DATASET section start

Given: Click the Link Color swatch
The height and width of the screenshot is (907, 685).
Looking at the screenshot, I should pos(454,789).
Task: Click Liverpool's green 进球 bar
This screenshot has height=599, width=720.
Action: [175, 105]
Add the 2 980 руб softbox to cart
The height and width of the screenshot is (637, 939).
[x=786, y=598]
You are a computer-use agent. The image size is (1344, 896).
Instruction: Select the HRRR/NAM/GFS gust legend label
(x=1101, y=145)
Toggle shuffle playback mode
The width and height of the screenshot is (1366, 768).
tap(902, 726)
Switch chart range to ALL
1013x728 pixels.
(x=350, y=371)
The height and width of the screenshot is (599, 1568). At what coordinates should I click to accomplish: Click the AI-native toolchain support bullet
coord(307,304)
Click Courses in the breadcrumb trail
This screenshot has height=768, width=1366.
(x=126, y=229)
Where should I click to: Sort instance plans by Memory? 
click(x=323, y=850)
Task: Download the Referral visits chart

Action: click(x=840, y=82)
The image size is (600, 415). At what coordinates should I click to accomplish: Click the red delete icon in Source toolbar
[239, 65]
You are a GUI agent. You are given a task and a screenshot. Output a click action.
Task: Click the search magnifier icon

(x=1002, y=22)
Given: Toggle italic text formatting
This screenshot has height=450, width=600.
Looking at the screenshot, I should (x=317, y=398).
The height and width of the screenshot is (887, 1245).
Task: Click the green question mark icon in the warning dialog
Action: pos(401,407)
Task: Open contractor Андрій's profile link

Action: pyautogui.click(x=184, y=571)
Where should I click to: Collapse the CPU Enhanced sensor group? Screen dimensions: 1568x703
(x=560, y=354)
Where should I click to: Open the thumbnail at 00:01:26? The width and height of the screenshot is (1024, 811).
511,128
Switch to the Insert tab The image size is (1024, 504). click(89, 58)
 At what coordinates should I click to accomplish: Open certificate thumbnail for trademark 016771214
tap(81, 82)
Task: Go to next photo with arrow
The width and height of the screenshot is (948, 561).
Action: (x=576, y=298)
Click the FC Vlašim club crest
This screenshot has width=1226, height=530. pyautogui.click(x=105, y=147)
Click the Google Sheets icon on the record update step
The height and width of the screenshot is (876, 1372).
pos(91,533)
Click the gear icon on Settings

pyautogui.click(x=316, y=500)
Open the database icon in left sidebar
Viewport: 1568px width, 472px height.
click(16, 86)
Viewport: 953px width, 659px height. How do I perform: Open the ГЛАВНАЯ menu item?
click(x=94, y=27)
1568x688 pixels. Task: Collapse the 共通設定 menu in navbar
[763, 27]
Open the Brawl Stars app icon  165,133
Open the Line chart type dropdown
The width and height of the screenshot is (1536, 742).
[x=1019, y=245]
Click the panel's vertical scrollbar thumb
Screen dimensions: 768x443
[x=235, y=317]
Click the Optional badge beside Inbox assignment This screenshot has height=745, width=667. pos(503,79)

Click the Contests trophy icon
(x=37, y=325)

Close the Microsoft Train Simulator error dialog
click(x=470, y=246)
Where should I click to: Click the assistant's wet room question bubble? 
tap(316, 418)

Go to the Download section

DATASET section end

__WHAT THE TASK REQUIRES__. Which of the lines above hold the string "agent"? Pick each of them out.

__SOLUTION FOR THIS PROBLEM__.
You are a computer-use agent. The image size is (1344, 896).
You are a GUI agent. You are given a task and a screenshot. Output a click action.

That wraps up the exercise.